Friday, September 12, 2025

Maia Sharp is a tomboy (and many other things)

By Henry Lipput

Maia Sharp is a tomboy.

But Maia Sharp is also a singer; songwriter; guitarist; producer; sax player; percussionist; and player of keyboards, synths, and Mellotron. And she brings all of these talents to bear (along with friends who join her as co-writers, singers, and musicians) on her new album TOMBOY (maiasharp.com/shop).

“Tomboy,” the first track on the album and the leadoff single, is Sharp’s look back on her early years when what she wore to a party was noticed by others: "I'm the only one here not wearing a dress/They're all Audrey and Grace, I'm doing my best." Upon seeing Sharp "mowing the meridian in my t-shirt tan" a neighbor told Sharp's mother "what a nice young man." As she grew up and become more comfortable with herself Sharp has come to terms with all of this: "Tomboy/Not really this or that/Somewhere in the middle of it/Tomboy/Is it still just a phase when she stays a tomboy."

Some of the thoughts in "Tomboy" have filtered down into the love songs that follow especially the idea "not really this or that/somewhere in the middle of it." These songs provide shifting perspectives on love. For instance in the sad but lovely “A Fool In Love Again,” Sharp sings “I’d drop everything if I knew where and when/I could be a fool in love again/I’d be swept away in my reverie/Every word poetry, every note a symphony.”  

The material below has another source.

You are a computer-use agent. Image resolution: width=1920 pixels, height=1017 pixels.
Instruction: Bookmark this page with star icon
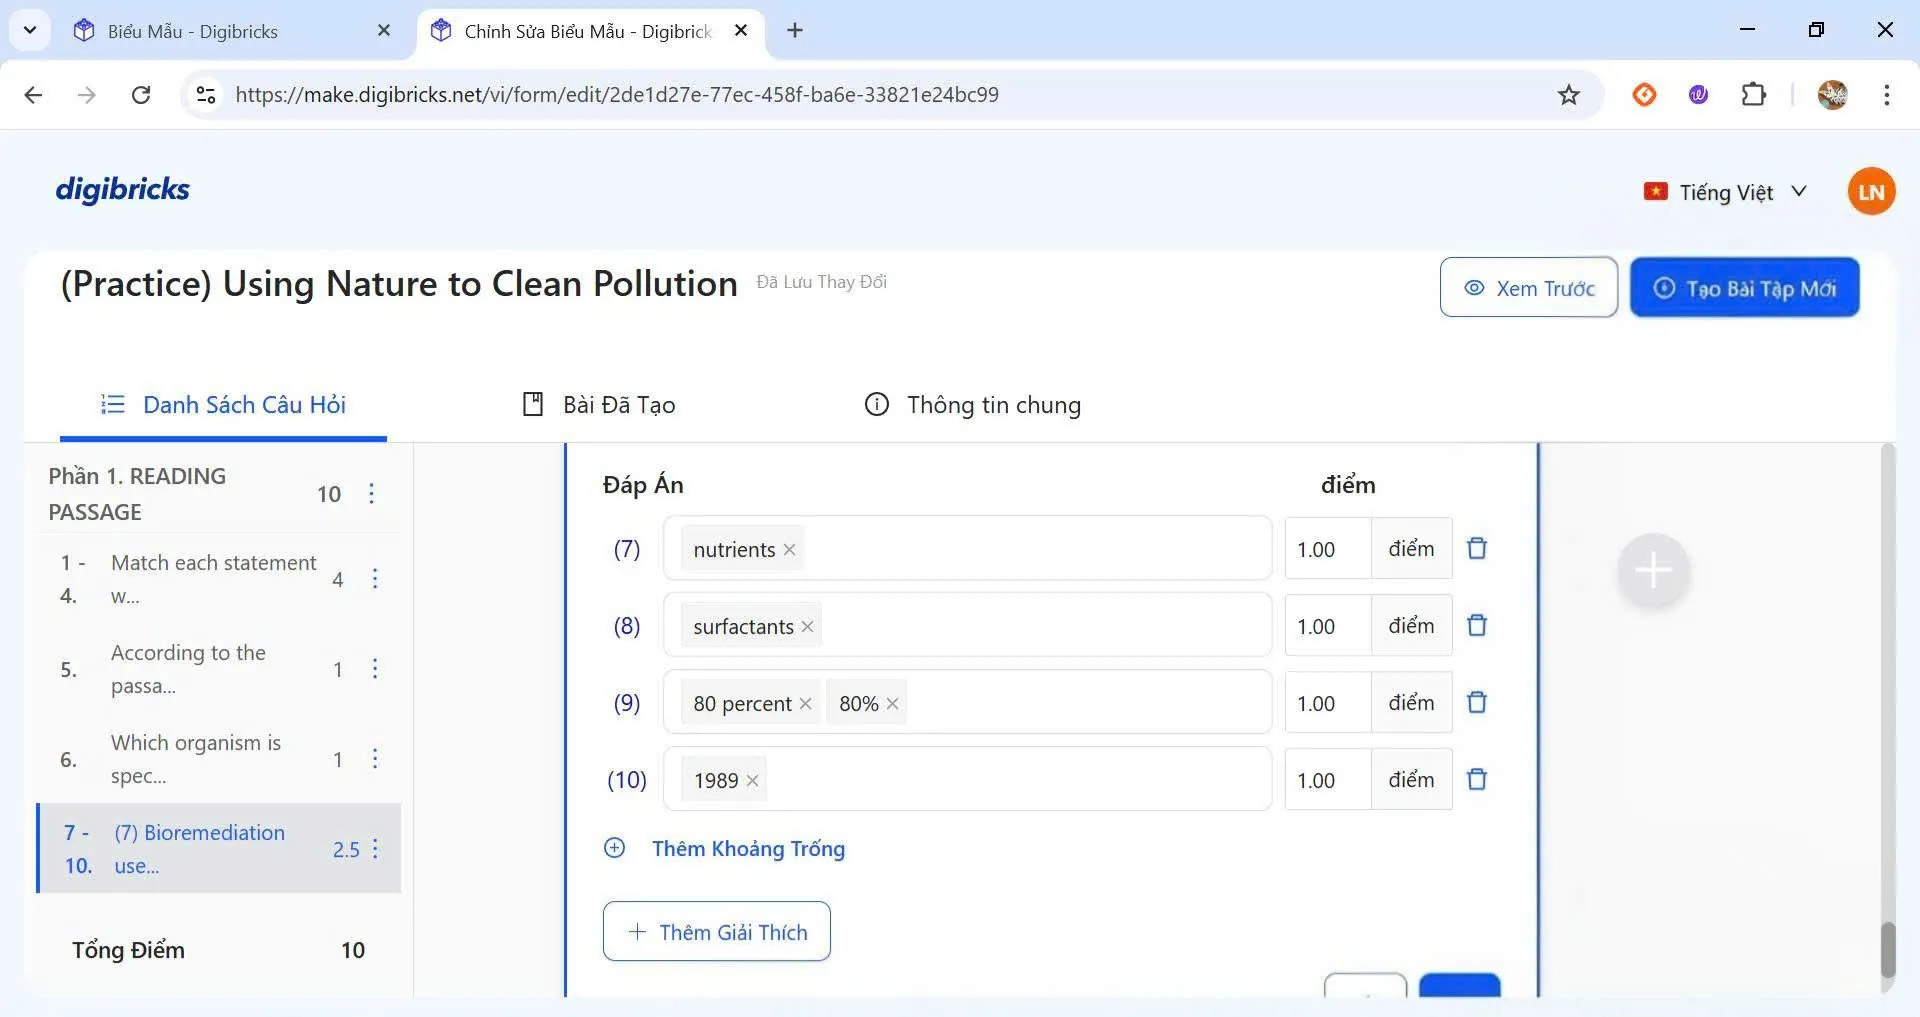tap(1568, 95)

And although the equally lovely “Is That What Loves Does” is slotted earlier in the album’s track listing for me it’s very much the next chapter in the album’s story as it relays the dawning of how a new love makes one feel: “Same house, same street, same skin, same town/Same troubled world spinning around/But nothing’s like it was/Is that what loves does?” Sharp’s vocal is hesitant as if she’s afraid to even acknowledge what’s going on.


But in "Any Other Way" it seems Sharp is still not taking a side one way or another: "And if I find all the answers/It won't matter who's to blame/I'll just roll into forever/Knowing I'll never be the same." 

Which leads directly to the last track on the album, a beautiful, heart-felt cover of U2's "I Still Haven't Found What I'm Looking For."


Wednesday, September 3, 2025

Pop bliss

By Henry Lipput

Consequences + Detours (Big Stir Records) is the poptastic second album from the Michigan-based Crossword Smiles. And you would expect nothing less from Chip Saam (late of the much-loved and missed band The Hangabouts) and Tom Curliss (of Tom Curliss and The 46% -- of which Saam is a member).

The album kicks off with “Counting By Fives” and “Fall All Over Myself” a pair of pop rock gems. You can just imagine how cool it would be to hear these songs done live (as far as I know Crossword Smiles has only performed twice at the release concerts for their debut album and the new one).

Consequences + Detours is full of the kind of pop bliss and clever lyrics that aren’t often found together but this album has them in spades. For example, “Millicent” (one of my favorite songs on the album) is chock full of clever lyrics that are used to fully tell a story: “You bought a ticket on a plane/I’ll see you when you’re back from Spain/We can start a brand new deal/I don’t know where you went/but the money’s all spent/To what extent is it real?” The song also has a terrific arrangement with both mandolin and accordion up front in the mix.

For me, “Millicent” is in many ways a sequel to “Taking You To Leave Me” from The Hangabouts’ Kits & Cats and Saxon Wives album, a song about airports and leaving on a jet plane. 

“Navigator Heart” was co-written with Greg Addington (also of The Hangabouts and now recording as Suburban Hi Fi) and the vocals have an early Posies feel (before they went all grunge). “Looking for you/With my navigator heart/Still got a map/But I don’t know where to start.” Another favorite is “Girls Club” one of the many story songs on Consequences + Detours that recall the lyrical work of Ray Davies and Paul McCartney.

“Kismet” is a gorgeous straight-on love song about infatuation at first kiss and is the kind of pop classic written in the ‘60s. The essence of the song compares the feeling of a new love to the feeling that it was meant to be. “I know you go by something different/but for now I call you Kismet.”